Prospects have never appeared brighter for unlocking the remaining mysteries of the brain: until recently, scientists could only thoroughly examine brains after patients died. But swift and cutting-edge advancements in behavioral science and neuroimaging techniques such as functional magnetic resonance Imaging (fMRI) and diffusion tensor imaging, among others, now make the functioning brain visible, literally.
Through the Center for Brain Plasticity and Recovery, researchers are working to develop a unique neurological research nexus enabling a multidisciplinary approach to study neural plasticity in genetic, cellular, and cognitive domains and to use these findings to restore cognitive, sensory, and motor function after stroke and other damage to the brain.
Newport’s approach is the notion that older brains, once thought to be relatively inflexible, still may possess the nimbleness long associated with young brains. Newport, who has spent her career studying language acquisition, told the audience that, perhaps aided by novel treatments still in the future, older brains, too, can be guided back toward their youthful flexibility. This approach could help patients whose brains have suffered damage regain their ability to use other parts of the brain to heal.
“The brain is altered by the way you move through the world,” Newport, a professor of neurology, told the audience. Scientists call this ability to stretch, reorganize, repair and absorb knowledge plasticity, which is abundant in young brains.

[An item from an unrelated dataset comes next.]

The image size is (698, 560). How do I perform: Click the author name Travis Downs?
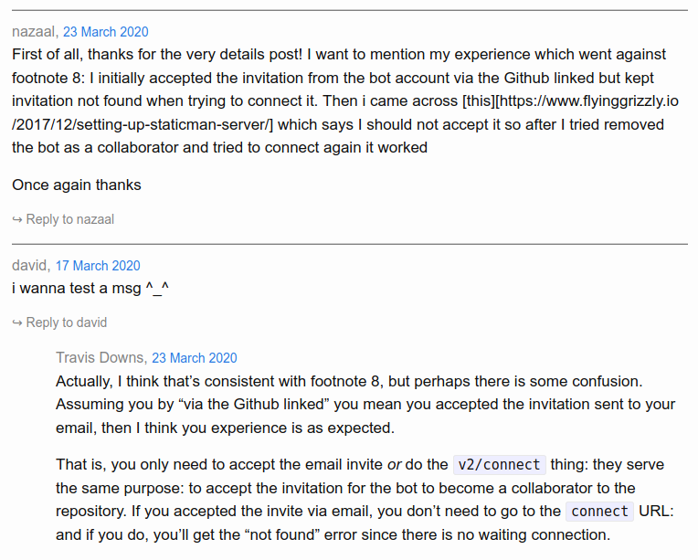[x=100, y=358]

Comparatively, adult brains appear more rigid and less adaptable, she said, which is why children are adept at learning second languages, while adults struggle. Yet adults can learn a second tongue, demonstrating plasticity in parts of their brains.
Newport explained that learning is an alteration in neural circuits. In young children, functions lost from damaged parts of the brain can be shifted to different neural networks, and language and motor skills can be reacquired in healthy areas of the brain. To understand how to improve recovery in adults with brain diseases or disorders, scientists can study how such recovery happens naturally in children, a major aim of the Center.

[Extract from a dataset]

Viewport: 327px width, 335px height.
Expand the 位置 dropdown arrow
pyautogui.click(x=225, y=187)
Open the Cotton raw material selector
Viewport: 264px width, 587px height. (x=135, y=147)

By harnessing the brain’s ability to repair itself, function can be restored to patients with brain disorders, enhancing recovery from Alzheimer’s, other dementias, stroke, Parkinson’s, and other diseases that primarily afflict the elderly.

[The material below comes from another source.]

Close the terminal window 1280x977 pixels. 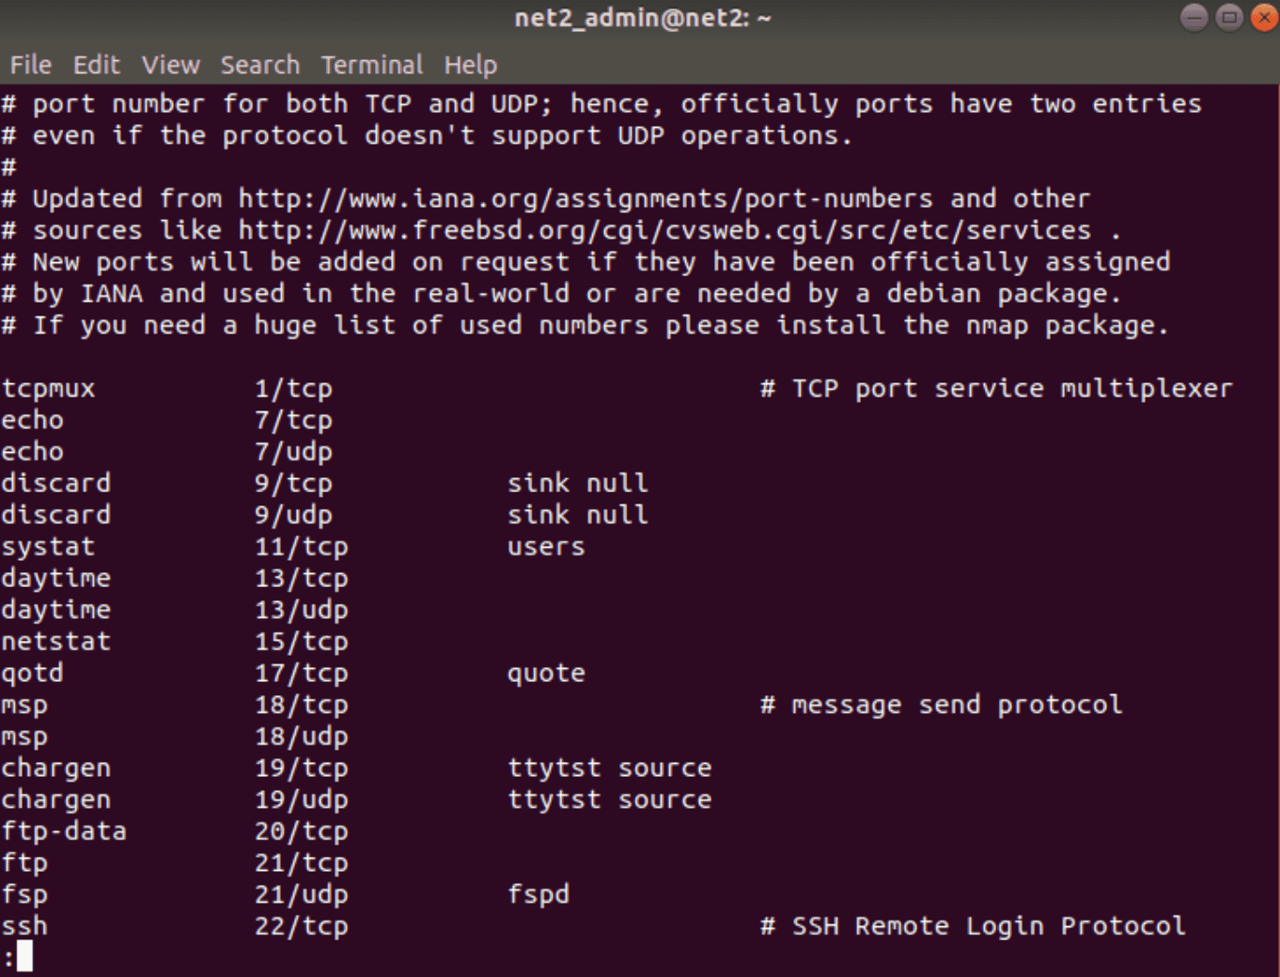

Turkeltaub is conducting studies in stroke patients suffering from aphasia – the inability to form words and sentences – to regain some speech skills by “firing off electric currents that inhibit or enhance brain plasticity, coaxing the brain into rewiring.
“We enhance certain connections and inhibit others, giving new meaning to the catch phrase ‘neurons that fire together, wire together,’” the researcher explained.
“There is some brain adaptation after stroke, with new connections and rewiring possible. Our research provides the opportunity to make the brain more able to adapt, more plastic to recover,” Turkeltaub said. “Ultimately to get people back to work and back to the lives they were leading.”